Spanish colonial administrator

Francisco Ceinos (also spelled Francisco Ceynos) was one of five oidores (judges) of the second Real Audiencia of Mexico. This group governed the colonies of New Spain from January 10, 1515 to April 16, 1535. Ceinos was also president of the audiencias that served as interim governments of New Spain from 1564 to 1566 and from approximately July 1568 to November of that year.

==Appointment to the Audiencia==
Before his arrival in New Spain, he served as fiscal (prosecutor) in the Royal Council of the Indies in Spain. After the disaster of the first Audiencia, Emperor Charles V was determined to find officials of proven humanity and integrity for the second one. He did this by soliciting the recommendations of the archbishop of Santiago and president of the Chancery of Valladolid, Juan Tavera. The second Audiencia was named in a royal decree dated January 12, 1530. Besides Ceinos, it included Bishop Sebastián Ramírez de Fuenleal as president, and Juan de Salmerón, Alonso de Maldonado and Vasco de Quiroga as oidores. In contrast to the members of the first Audiencia, all of these men were honest, honorable and capable. All were licentiates.

==First term==
Ceinos arrived in New Spain in 1530 and took up his position as oidor early the next year. Ramírez carried with him instructions to begin juicios de residencia against the members of the first Audiencia (Nuño Beltrán de Guzmán, Juan Ortiz de Matienzo and Diego Delgadillo), as well as Hernán Cortés and Diego Hernández de Proaño. In 1532 the Audiencia brought back verdicts on the residencias of Cortés, the oidores of the first Audiencia and others. Cortés and Bishop Zumárraga were acquitted; Ortiz de Matienzo and Delgadillo were convicted, but not sentenced.
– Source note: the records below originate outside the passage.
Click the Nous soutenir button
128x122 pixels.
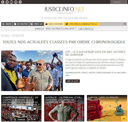54,24
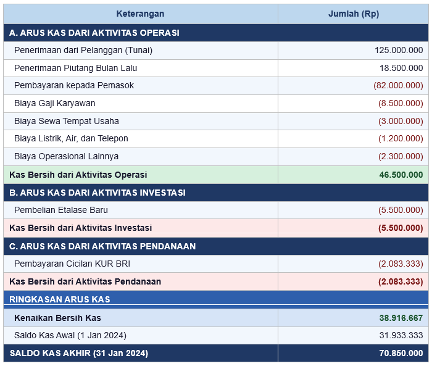Click the Penerimaan Piutang Bulan Lalu label
Viewport: 432px width, 366px height.
pyautogui.click(x=76, y=68)
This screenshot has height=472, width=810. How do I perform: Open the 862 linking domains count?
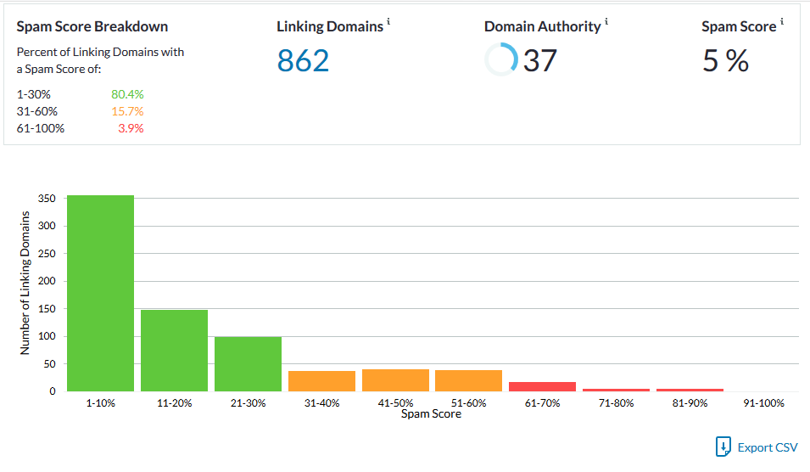pyautogui.click(x=303, y=61)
The second Audiencia also improved the road from Veracruz to Mexico City, and along the way founded the city of Puebla del Los Angeles as a resting-place for travelers (April 16, 1531). It imported horses and cattle from Spain, took steps to import a printing press, founded the Imperial College of Santiago Tlatelolco for higher learning for young Indigenous men, renewed exploration, and continued work on the cathedral of Mexico City. Enslavement of Indians was prohibited in 1532.

In 1535 the second Audiencia turned over its governing powers to the first Viceroy of New Spain, Antonio de Mendoza.

==Second and third terms==
The second viceroy, Luís de Velasco, died in office on July 31, 1564. Ceinos was president of the Audiencia at the time. The Audiencia took charge of the government pending the appointment and arrival of Velasco's replacement. This was Gastón de Peralta, marqués de Falces, who began governing on October 16, 1566.

Ceinos served a third term in 1568, from July to November, when the Audiencia took charge pending the arrival of new Viceroy Martín Enríquez de Almanza. At this time the Audiencia included (besides Ceinos), Pedro Villalobos, Jerónimo Orozco and Vasco de Puga.

In total, Ceinos served as oidor for more than thirty years. He strongly opposed the exploitation of the Indigenous through the institutions of slavery, the encomienda system, forced labor and tribute.

On March 1, 1565, he completed comprehensive recommendations on colonization policies for newly conquered territories. In this report he wrote of the decimation of the Indigenous resulting from the Spanish conquest:

It is certain that from the day that Don Hernando Cortés, Marques del Valle, entered this land, in the seven years, more or less, that he governed, the natives suffered many deaths, much maltreatment, robbery and violence, taking advantage of their labor and their lands, without order or moderation.... A large part of the population disappeared, as much from the excessive tribute and maltreatment as from the diseases and smallpox, so that in this time the population is considerably less, especially in the hot lands.